Bush is never going to get on the right side of his stumbles by articulating what he really meant to say. (It’s not clear any politician can in the modern era.) Plus, when Bush is arguing on women’s health ground, he’s playing on the turf where voters most trust Democrats. But a strong performance in a debate, where everyone is watching, would ease some doubts about whether Bush can inhabit the general election posture his campaign is founded on. 

Bush’s pitch is that he is the adult in the room, the candidate who can go the distance against the likely Democratic nominee Hillary Clinton. He’s also arguing that he can attract a new kind of voter for Republicans, and he’s promising to lift voters with his sense of optimism. All of these claims require that he move with speed and skill in future combat. 

Other Republican candidates are offering something very different. They are arguing that they can win in the general election by growing the conservative vote by being pure conservatives. Despite campaign stumbles, they can still point to their conservative credentials.
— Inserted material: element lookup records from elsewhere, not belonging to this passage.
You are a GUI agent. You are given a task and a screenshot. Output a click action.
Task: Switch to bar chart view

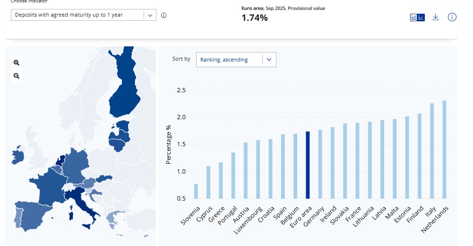tap(414, 18)
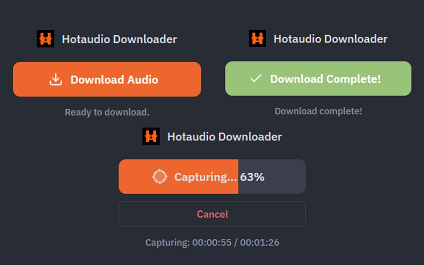Click the 'Download complete!' status text below button
Image resolution: width=424 pixels, height=265 pixels.
coord(318,111)
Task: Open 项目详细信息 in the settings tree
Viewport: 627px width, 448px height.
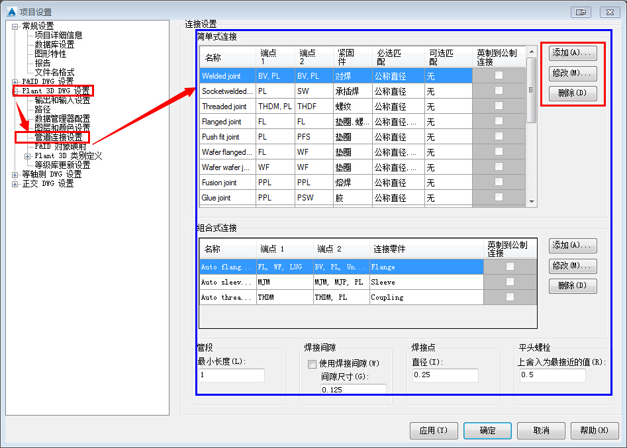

Bush is making a case that he can steal part of the electorate from Democrats—a more ambitious gamble that requires finesse. He can’t just assert he’s going to do it. He has to show he can do it (as writing teachers everywhere remind their students).

What was problematic about Bush’s recent stumble was not just that it was an unforced error—a comment made in a formal setting and not some gaffe in response to a gotcha question—and not just that it showed him rusty in the cut and thrust of the modern campaign, but that he handed his likely opponent an opportunity. “He’s got no problem giving billions of dollars away to super wealthy and powerful corporations,” Hillary Clinton said, “but I guess women’s health just isn’t a priority for him.” Clinton didn’t just jump on Bush’s remarks because she disagreed with them. She used them as a ladder out of her current problems. The message she was sending Democrats—particularly female voters—is that she will be a fast-acting fighter for them. Her campaign keeps pushing the idea that she’s a fighter, and oh look—here’s a chance for her to run around the ring with the gloves on.

Bush has said that he will come to Thursday night’s Cleveland debate with his “big boy pants on” in case he gets into a tangle with another candidate—particularly Trump. But for the moment, he should probably just focus on putting them on one leg at a time.